No, I am referring to _contributing_ to such a plugin maintained by
someone else. I would not expect a `mvn` command in the default
lifecycle to ever modify a versioned file. That generally counts as a
serious bug in the build setup.
> Would it meet your needs if there were two modes of operation, one that includes a fmt-maven-plugin:check in the process-sources phase without modifying source code, and one that performs the formatting in the process-sources phase?
There are already two modes of operation being discussed. The question
is what happens by default when I clone somebody’s repo, edit a couple
of lines, run tests from my IDE, commit, maybe do some follow-up Maven
build, and file a PR against it. Am I suddenly left with uncommitted
modifications in my source tree?
Worse, what happens when I edit some lines, instruct my IDE to run a
Maven build to run tests (saving all modified files in the process),
then start making some follow-up edits to sources while I am waiting
for Maven to finish because I realize I forgot something?

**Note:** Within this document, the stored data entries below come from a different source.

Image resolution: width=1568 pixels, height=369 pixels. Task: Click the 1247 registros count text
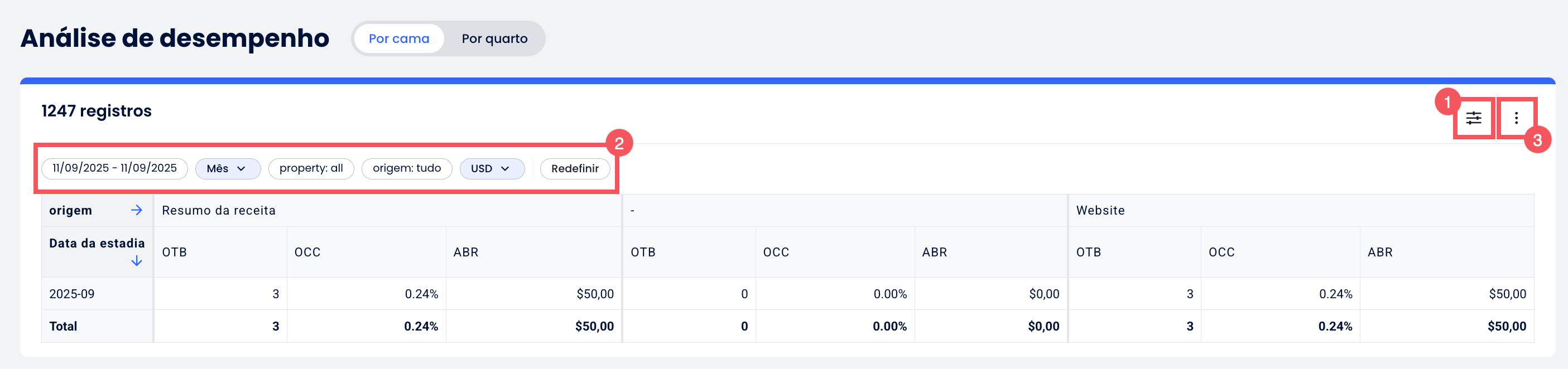coord(96,111)
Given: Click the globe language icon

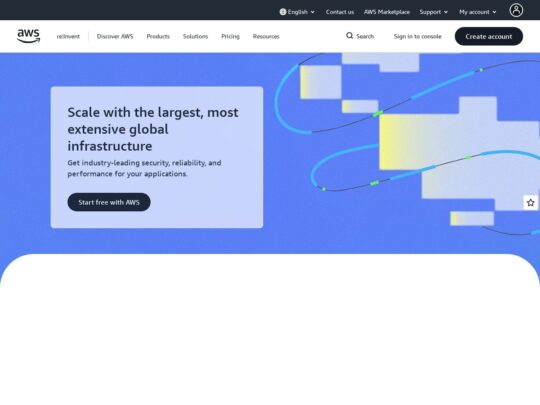Looking at the screenshot, I should click(x=283, y=12).

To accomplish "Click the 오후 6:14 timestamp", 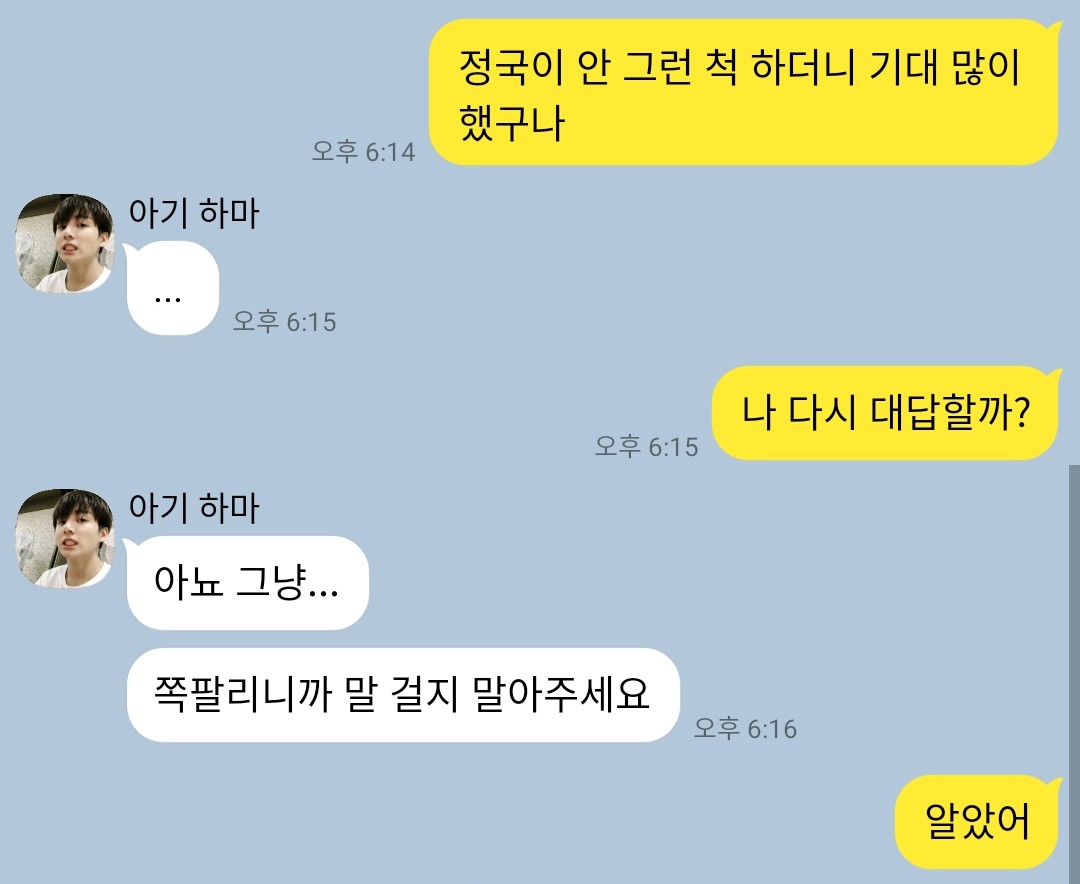I will (x=363, y=151).
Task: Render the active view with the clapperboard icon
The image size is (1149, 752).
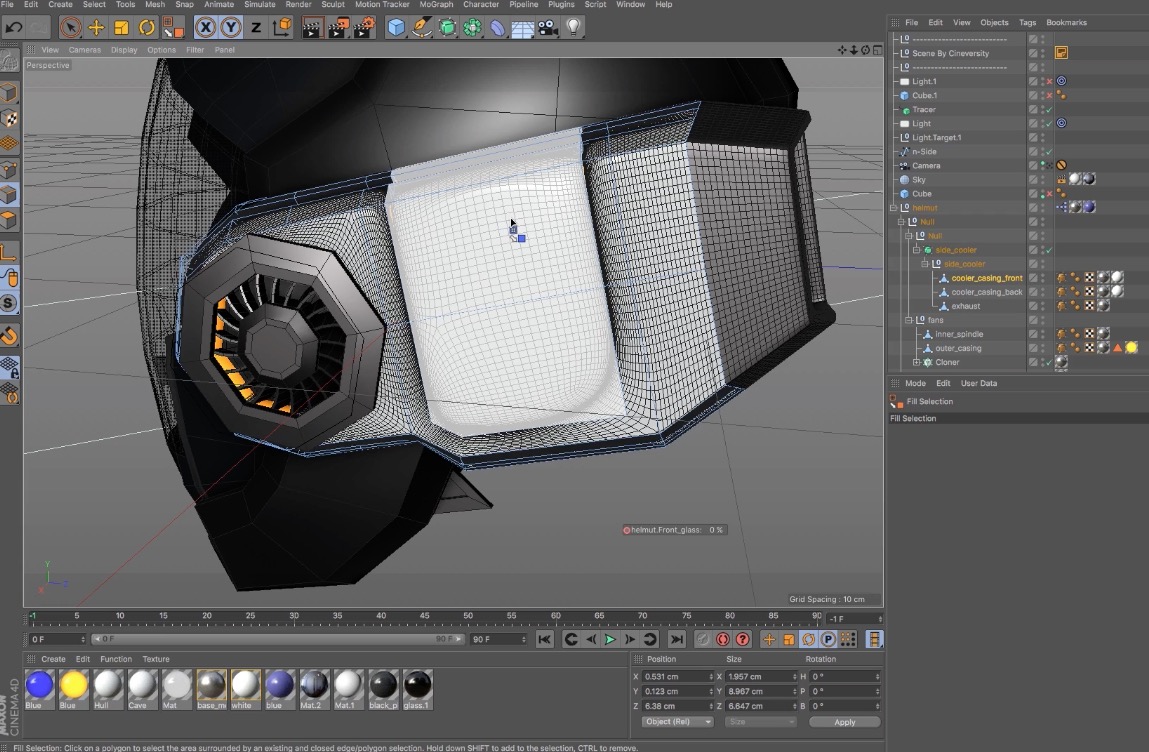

I am going
to get a conflict and a confusing dialog in my IDE asking me to decide
whether to save my actual edits, or discard and reload from disk.
Perhaps the reformatting during a default lifecycle phase could be
something that you (the developer working locally, not the plugin
maintainer!) could explicitly opt in to, for example with a local
profile in `~/.m2/settings.xml`. Then you are at least expecting this
to happen and are making corresponding accommodations in your
development workflow.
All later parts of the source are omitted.